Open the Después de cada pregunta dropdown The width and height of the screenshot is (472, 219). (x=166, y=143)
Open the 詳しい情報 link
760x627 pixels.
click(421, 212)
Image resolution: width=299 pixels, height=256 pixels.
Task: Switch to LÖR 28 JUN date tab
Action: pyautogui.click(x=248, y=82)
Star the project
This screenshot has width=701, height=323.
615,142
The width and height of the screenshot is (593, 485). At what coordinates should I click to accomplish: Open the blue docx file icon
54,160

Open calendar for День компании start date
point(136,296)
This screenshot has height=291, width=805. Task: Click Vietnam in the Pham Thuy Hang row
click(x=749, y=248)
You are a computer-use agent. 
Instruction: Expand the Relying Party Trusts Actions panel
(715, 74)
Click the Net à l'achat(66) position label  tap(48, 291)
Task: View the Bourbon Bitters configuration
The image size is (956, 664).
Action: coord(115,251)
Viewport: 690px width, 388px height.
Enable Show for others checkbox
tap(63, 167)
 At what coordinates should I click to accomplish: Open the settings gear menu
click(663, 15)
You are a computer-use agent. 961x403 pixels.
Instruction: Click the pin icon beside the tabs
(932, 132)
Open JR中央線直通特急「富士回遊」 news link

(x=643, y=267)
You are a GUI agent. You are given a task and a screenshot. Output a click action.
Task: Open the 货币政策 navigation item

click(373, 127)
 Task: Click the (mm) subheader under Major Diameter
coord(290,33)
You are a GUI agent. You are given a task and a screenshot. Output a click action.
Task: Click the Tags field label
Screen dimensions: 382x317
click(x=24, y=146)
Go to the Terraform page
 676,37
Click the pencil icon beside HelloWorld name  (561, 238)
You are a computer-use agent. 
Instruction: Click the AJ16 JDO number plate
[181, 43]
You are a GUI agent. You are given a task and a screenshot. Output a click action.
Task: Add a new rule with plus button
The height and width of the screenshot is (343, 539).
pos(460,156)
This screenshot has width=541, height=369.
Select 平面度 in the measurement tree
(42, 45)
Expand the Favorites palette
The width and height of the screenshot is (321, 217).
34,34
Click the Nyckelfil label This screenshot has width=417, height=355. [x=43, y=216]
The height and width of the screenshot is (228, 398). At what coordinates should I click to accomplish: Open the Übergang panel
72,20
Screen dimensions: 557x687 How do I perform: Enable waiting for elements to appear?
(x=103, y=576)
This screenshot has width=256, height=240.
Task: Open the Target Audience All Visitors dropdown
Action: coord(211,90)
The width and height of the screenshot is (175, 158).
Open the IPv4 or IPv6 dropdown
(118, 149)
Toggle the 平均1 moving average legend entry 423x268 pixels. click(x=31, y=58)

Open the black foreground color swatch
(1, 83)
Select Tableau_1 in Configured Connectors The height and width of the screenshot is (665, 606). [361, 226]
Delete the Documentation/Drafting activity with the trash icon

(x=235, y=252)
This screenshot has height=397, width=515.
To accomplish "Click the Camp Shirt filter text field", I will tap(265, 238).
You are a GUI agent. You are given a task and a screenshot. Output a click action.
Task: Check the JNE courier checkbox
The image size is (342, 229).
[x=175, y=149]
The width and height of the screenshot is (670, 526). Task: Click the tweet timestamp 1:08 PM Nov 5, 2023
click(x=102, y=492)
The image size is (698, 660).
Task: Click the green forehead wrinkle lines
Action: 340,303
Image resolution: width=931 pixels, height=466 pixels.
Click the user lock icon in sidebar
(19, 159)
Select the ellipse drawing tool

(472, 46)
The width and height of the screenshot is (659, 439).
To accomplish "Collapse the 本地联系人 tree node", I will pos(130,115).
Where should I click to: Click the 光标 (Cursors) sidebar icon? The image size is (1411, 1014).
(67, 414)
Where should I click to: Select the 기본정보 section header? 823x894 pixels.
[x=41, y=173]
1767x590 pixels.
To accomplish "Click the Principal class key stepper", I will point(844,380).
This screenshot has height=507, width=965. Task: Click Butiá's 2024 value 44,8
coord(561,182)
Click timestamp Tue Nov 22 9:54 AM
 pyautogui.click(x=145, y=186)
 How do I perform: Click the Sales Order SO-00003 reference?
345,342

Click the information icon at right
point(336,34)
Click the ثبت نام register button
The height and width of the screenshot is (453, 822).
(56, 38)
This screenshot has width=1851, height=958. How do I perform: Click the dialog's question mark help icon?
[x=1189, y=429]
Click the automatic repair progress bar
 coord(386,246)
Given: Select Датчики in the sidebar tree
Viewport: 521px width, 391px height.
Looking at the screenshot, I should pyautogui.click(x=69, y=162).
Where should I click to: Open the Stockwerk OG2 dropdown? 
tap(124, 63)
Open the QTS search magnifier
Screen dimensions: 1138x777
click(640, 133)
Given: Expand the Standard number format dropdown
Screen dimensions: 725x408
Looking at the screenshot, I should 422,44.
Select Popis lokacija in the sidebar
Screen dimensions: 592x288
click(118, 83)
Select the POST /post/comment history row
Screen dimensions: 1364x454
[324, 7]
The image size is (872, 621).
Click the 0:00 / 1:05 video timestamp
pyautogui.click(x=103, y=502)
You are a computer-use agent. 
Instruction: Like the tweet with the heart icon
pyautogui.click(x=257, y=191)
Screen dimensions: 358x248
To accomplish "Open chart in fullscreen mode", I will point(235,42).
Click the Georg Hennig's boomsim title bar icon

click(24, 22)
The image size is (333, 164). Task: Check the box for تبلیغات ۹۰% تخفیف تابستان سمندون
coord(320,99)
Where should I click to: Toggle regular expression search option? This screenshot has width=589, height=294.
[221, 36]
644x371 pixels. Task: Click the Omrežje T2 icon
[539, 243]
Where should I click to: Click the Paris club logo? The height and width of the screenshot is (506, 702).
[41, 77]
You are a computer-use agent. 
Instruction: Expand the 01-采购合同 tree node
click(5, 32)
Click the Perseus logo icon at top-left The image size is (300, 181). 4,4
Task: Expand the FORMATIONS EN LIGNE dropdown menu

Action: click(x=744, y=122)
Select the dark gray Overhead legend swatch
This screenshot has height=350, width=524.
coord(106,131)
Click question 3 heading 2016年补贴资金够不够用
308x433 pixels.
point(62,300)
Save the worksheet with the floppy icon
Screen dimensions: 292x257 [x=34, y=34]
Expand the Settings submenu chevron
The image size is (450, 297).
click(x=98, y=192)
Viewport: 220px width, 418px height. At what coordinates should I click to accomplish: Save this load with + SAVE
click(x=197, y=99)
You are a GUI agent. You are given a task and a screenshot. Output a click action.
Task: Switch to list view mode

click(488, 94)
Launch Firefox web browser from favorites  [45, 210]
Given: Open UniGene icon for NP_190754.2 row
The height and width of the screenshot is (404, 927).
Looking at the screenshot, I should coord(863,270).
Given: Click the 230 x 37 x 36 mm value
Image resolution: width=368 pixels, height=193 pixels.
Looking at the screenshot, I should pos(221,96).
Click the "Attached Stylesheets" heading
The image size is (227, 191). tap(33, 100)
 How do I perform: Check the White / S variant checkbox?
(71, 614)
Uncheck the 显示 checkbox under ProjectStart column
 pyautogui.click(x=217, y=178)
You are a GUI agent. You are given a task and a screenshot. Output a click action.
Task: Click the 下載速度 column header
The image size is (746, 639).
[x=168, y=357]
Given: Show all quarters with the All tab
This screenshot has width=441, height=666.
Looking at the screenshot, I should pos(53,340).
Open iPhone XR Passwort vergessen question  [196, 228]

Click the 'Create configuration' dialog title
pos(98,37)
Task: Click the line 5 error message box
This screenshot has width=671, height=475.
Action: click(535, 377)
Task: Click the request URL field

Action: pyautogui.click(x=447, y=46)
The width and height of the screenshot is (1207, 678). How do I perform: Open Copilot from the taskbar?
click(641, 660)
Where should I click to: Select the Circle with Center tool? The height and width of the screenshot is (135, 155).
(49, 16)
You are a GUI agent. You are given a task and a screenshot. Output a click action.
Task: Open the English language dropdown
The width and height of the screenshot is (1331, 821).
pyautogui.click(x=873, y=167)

**GIVEN PROBLEM:** Can you convert the records from the line with "Viewport: 220px width, 418px" up to and including the line with "[x=168, y=357]" into a numbered list, leaving out blank lines?

**TASK SOLUTION:**
1. Viewport: 220px width, 418px height. At what coordinates should I click to accomplish: Save this load with + SAVE
2. click(x=197, y=99)
3. You are a GUI agent. You are given a task and a screenshot. Output a click action.
4. Task: Switch to list view mode
5. click(488, 94)
6. Launch Firefox web browser from favorites  [45, 210]
7. Given: Open UniGene icon for NP_190754.2 row
8. The height and width of the screenshot is (404, 927).
9. Looking at the screenshot, I should coord(863,270).
10. Given: Click the 230 x 37 x 36 mm value
11. Image resolution: width=368 pixels, height=193 pixels.
12. Looking at the screenshot, I should pos(221,96).
13. Click the "Attached Stylesheets" heading
14. The image size is (227, 191). tap(33, 100)
15.  How do I perform: Check the White / S variant checkbox?
16. (71, 614)
17. Uncheck the 显示 checkbox under ProjectStart column
18.  pyautogui.click(x=217, y=178)
19. You are a GUI agent. You are given a task and a screenshot. Output a click action.
20. Task: Click the 下載速度 column header
21. The image size is (746, 639).
22. [x=168, y=357]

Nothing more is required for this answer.